I fell in love with John Garcia (“He has great hair”, as a Frenchman said to me at one of his shows recently) when he was fronting the seminal stoner/desert rockers Kyuss back in the day. I’ve since seen him with his new incarnation of the band Vista Chino as well as a re-appearance of his short-lived Unida project, which for me was the pick of the bunch.
So it was quite intriguing to hear that his motivation behind recording a solo album was to get out ideas and tunes that were sometimes lost in the “band” process with these other projects. He’s still got a band playing on this release, maybe they are just doing what they are told though?
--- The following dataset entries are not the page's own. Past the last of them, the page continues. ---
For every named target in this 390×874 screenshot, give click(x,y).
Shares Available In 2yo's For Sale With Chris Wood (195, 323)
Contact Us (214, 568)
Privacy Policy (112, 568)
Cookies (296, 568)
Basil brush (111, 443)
To the uninitiated there probably isn’t a massive degree of difference between these bands that he’s done anyway, and a lot of fans like me probably appreciate them for sounding in the same vibe.
Ultimately they all have his amazing vocal running through, and on this new album that familiar melodic power is there same as ever. Initially this might strike as the “same old, same old” in a way, but over the course of the album I think there is enough to again mark it out as subtly different. Part of this is a degree more accessibility, dare I say it into the territory of estranged former band mate (probably not “mate”) Josh Homme and Queens of the Stone Age.
He‘s pulling no punches lyrically though, with dark tales of relationships gone awry etc . There’s good heavy tones through the majority of the tracks to satisfy the stoner fans, lovely fat bass vibes, nice drawn out guitar riffs to savour, sometimes it gets a bit more jangly, and there’s even a ballad-esque acoustic version of one of the tracks to close the album. It’s also interesting to hear how he uses a variety of mixes and effects on his vocals to provide a bit more diversity, a bit of experimentation. But for all it’s polish, it remains true to his canon of material, it’s not that he can do no wrong, but he is just right. On!